Only 12 wells have been drilled in the Rockall Basin, compared to 4,000 in the North Sea. A small amount of gas was discovered in one well.
But now the geologists say past drilling has been concentrated in the wrong areas.
Geologist Dr Nick Schofield said: “The Rockall Basin is one of the most challenging environments on earth when it comes to hydrocarbon explorations, but our analysis has revealed that one of the barriers to success may have been a misunderstanding of the subsurface geology.
“By analysing seismic data, and using what we have learned through our work in the Faroe-Shetland Basin, we found that the character of areas where operators hoped to find oil may have been misleading.”
The discovery does not guarantee that large reserves of oil will be found in the area but suggests it is worth further exploration.

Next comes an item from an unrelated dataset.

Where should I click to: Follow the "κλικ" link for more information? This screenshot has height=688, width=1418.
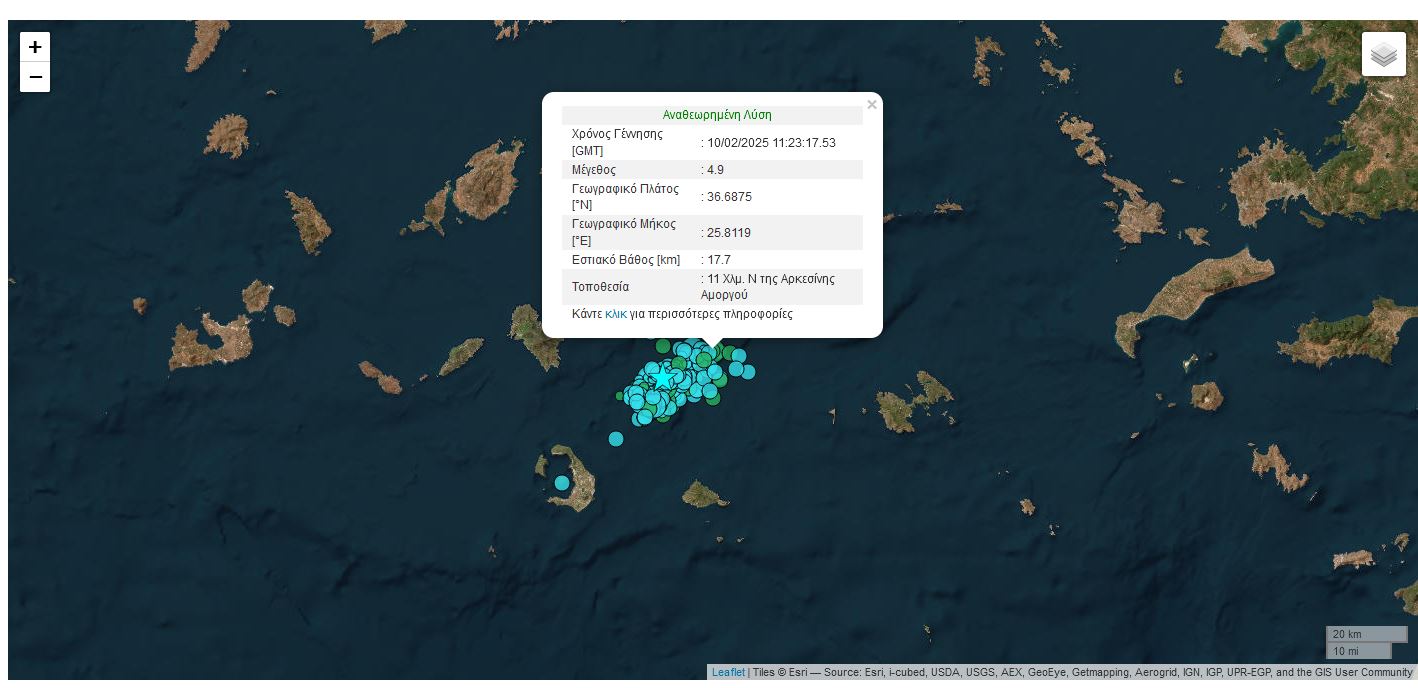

Nick Richardson from the Oil and Gas Authority said: “The seismic acquisition programme and subsequent work by Aberdeen and Heriot Watt universities are an important part of our strategy to revitalise exploration.

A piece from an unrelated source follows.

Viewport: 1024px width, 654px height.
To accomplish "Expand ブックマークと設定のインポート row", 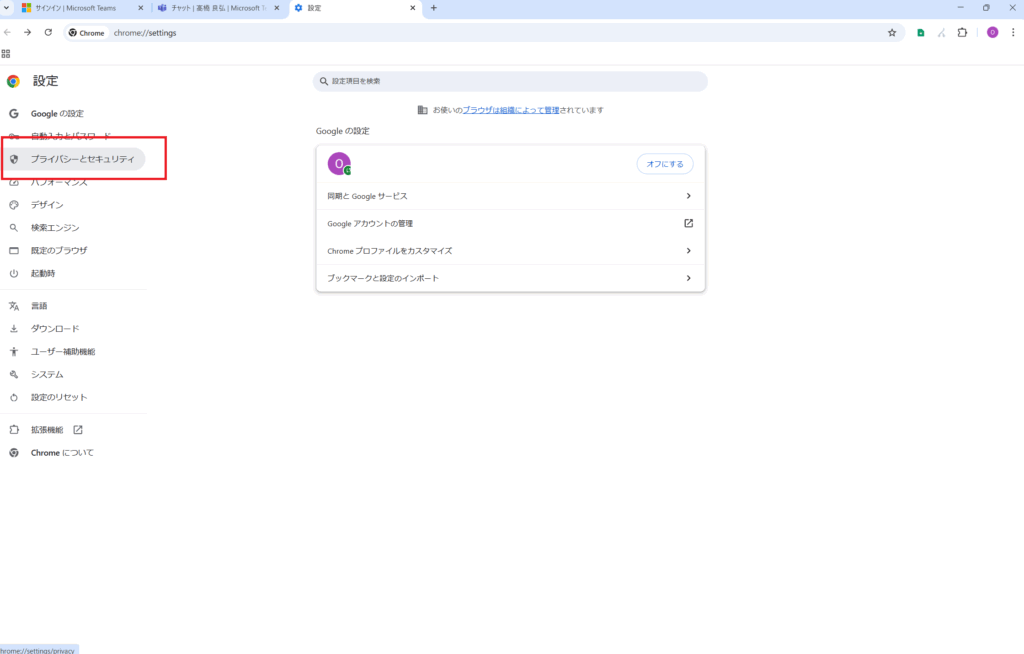I will [688, 278].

“The findings of Dr Schofield’s paper demonstrate the value in applying the latest geological knowledge and understanding to seismic data to increase industry’s awareness of the opportunities that still exist in frontier areas.”
Mike Tholen, from industry body Oil and Gas UK, added: “You’re probably looking at two or three years to really pursue something if we see it now, but we’re talking about years rather than decades.
“This is a new horizon and a new opportunity. Rigs are affordable at the minute and companies are looking hard at prospectivity around the world.”